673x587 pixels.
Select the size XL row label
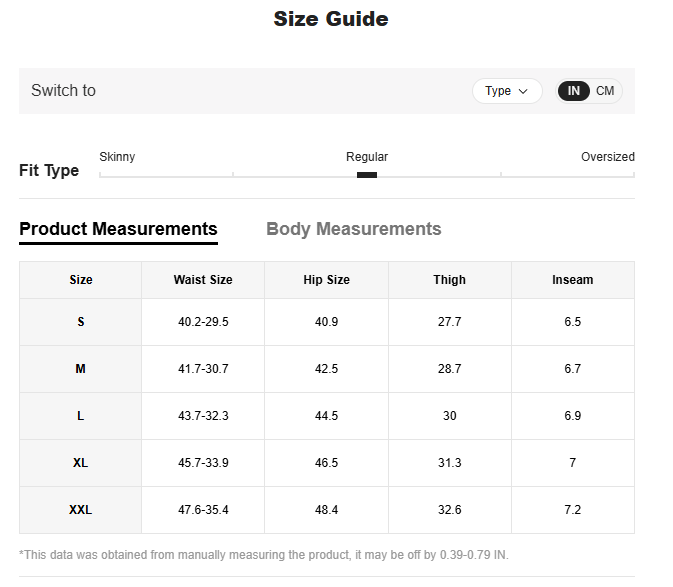point(81,463)
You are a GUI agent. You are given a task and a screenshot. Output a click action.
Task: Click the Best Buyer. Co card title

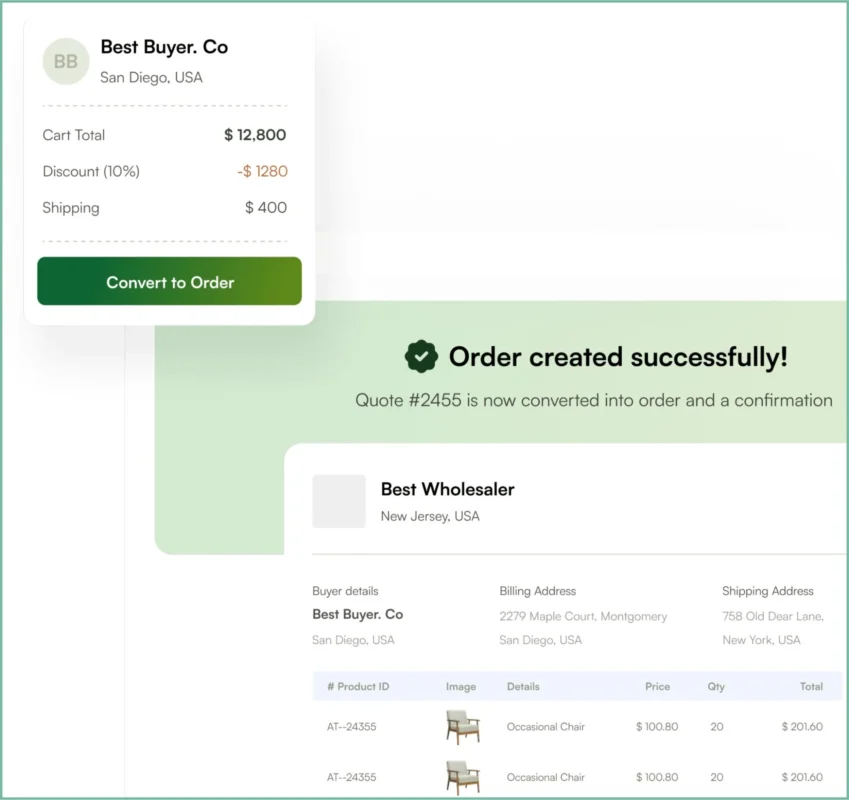click(x=164, y=47)
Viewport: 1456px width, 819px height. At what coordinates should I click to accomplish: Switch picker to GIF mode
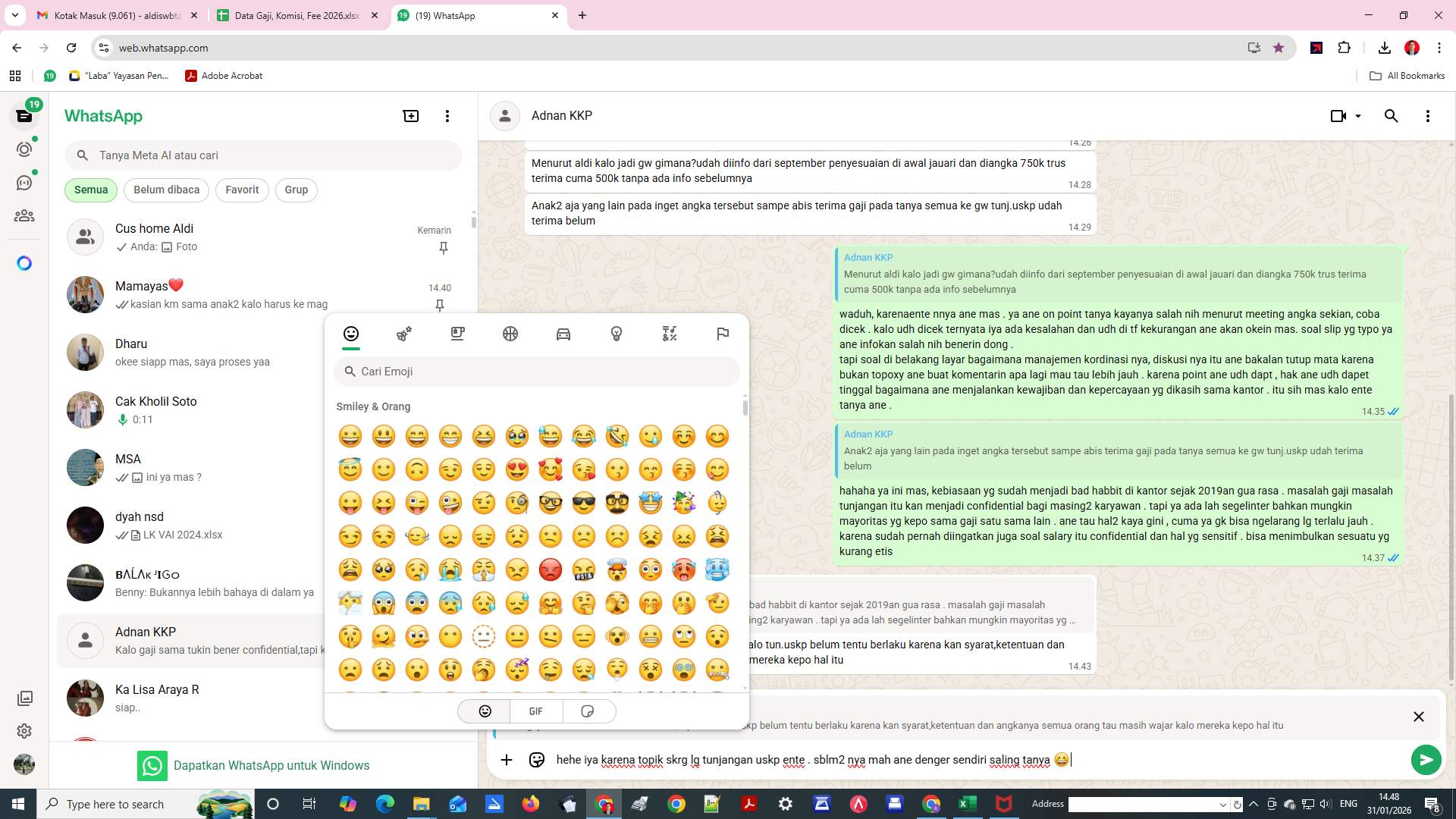[x=536, y=711]
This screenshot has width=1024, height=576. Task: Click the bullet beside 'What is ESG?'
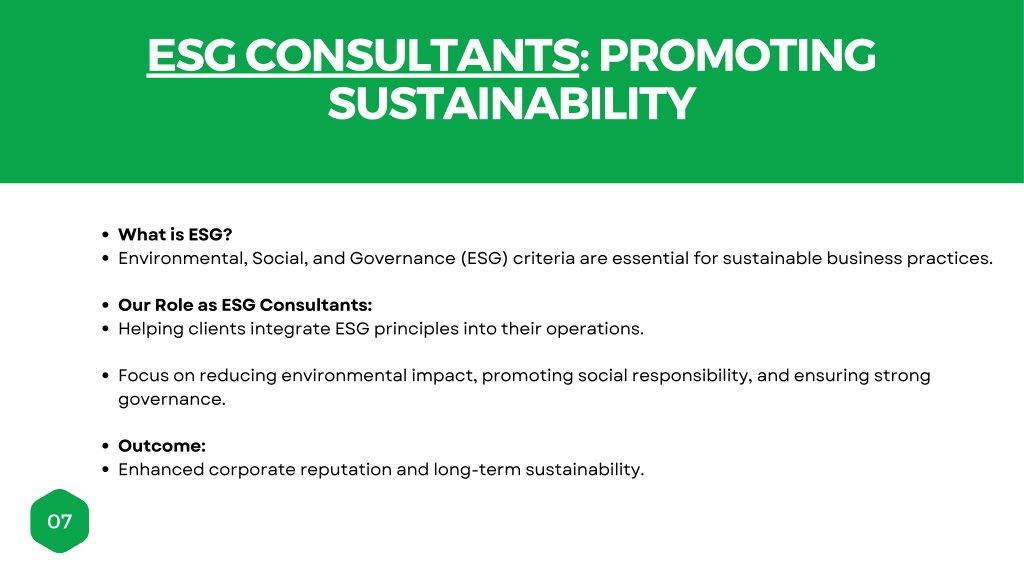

* _Goal of the exercise_: Rewrite every row above, replacing each "screenshot" with "image" and changing nothing else. Leave the pictures out of your answer.

* _Response for this exercise_:
673x587 pixels.
Select the size XL row label
point(81,463)
You are a GUI agent. You are given a task and a image. Output a click action.
Task: Click the Best Buyer. Co card title

click(x=164, y=47)
Viewport: 1456px width, 819px height. At what coordinates should I click to accomplish: Switch picker to GIF mode
[x=536, y=711]
This image has width=1024, height=576. Task: Click the bullet beside 'What is ESG?'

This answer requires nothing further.